The UCLA Master of Legal Studies offers online, in-person and hybrid options. It is located on the UCLA campus in the Westwood area of Los Angeles.

The program is structured into three phases: core classes, specialization electives, and capstone. Phase 1 focuses on core courses, Phase 2 involves specializations and elective courses tailored to career goals (i.e. Entertainment Law, Public Interest Law, etc.), and Phase 3 culminates in a capstone project or seminar for deeper engagement with legal topics. The program can be completed in 9 months with full-time study or in 2–4 years with part-time study.
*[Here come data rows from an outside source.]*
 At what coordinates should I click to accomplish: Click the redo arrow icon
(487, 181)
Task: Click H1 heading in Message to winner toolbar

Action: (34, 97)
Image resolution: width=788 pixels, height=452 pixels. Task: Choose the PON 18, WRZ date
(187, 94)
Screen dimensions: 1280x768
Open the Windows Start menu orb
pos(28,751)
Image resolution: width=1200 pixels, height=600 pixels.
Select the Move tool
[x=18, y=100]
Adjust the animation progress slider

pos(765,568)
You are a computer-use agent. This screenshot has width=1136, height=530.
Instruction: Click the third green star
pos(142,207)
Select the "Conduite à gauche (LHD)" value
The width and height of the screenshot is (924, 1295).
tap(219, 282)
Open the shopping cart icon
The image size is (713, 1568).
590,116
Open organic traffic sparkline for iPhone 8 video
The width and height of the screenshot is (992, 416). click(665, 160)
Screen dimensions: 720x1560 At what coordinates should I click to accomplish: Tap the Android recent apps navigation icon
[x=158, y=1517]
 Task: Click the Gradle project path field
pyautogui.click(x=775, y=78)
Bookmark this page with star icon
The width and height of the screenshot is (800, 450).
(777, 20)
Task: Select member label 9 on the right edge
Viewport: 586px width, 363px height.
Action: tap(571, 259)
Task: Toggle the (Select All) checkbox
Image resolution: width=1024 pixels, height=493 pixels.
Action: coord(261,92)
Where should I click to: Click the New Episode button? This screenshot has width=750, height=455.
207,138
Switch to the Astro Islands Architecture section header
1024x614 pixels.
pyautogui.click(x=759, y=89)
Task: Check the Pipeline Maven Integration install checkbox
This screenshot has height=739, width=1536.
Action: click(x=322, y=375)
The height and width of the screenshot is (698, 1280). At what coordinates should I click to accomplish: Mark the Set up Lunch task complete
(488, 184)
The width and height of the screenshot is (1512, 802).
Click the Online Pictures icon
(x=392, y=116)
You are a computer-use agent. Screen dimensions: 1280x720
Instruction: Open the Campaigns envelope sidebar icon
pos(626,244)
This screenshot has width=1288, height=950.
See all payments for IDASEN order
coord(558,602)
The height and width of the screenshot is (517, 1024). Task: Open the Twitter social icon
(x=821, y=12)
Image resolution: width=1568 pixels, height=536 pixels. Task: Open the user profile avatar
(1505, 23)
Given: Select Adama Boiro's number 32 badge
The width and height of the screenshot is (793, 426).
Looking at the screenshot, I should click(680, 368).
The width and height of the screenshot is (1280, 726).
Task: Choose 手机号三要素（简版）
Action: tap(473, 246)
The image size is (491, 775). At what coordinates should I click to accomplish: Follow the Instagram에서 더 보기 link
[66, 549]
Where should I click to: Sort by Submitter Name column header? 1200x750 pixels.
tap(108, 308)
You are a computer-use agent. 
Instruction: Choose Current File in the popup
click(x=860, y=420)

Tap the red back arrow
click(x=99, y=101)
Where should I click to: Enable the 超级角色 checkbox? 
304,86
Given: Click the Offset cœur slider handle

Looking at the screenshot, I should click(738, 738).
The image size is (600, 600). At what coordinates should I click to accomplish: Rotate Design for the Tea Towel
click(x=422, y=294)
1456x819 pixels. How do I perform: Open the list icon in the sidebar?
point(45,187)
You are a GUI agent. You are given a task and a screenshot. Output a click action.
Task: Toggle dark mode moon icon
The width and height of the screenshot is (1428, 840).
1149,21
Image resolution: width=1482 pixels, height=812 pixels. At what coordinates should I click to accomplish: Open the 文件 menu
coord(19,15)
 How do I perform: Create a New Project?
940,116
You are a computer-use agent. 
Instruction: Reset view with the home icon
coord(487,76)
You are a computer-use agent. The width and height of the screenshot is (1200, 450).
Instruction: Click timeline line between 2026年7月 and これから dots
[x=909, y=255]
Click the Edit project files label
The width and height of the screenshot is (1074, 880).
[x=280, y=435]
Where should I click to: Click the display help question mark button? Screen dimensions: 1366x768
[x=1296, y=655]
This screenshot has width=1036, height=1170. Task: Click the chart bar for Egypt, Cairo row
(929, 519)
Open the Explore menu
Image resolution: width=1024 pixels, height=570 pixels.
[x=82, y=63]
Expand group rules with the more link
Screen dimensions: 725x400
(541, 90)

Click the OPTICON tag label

Specializations are Business Law, Employment & Human Resources Law, Entertainment & Media Law, Health Law & Policy, Law & Technology, Criminal Law, Government & National Security Law, Public Interest Law, Environmental Law, and General Studies. The program also offers self-designed specializations. 26 credits are required to graduate.

All nine specializations offered can be done on campus. The specializations of Business Law, Employment & Human Resources Law, Entertainment & Media Law, Health Law & Policy, and Law & Technology can be done online.

Since Fall 2023, the program has offered a concurrent and articulated MD/ MLS degree for UCLA David Geffen School of Medicine students.

=== Students ===
In 2026, there were 95 incoming students in the program pursuing a master of legal studies degree (M.L.S.). 38% of all new students reside outside of the Los Angeles area. 32.6% hold advanced degrees, over 15% are chief executives or vice presidents, and nearly one-third are directors or managers.
== Reception ==
In 2025, The Princeton Review ranked UCLA's Master of Legal Studies program as one of the Best Online Master of Studies in Law Programs for 2025.

==Alumni==
Alumni of UCLA Master of Legal Studies include Peter Arceo and UCLA Bruins quarterback Chase Griffin. Griffin reported to Business Insider that he chose studying entertainment, media, and sports law because he wanted to understand the contract side of his talent and production work.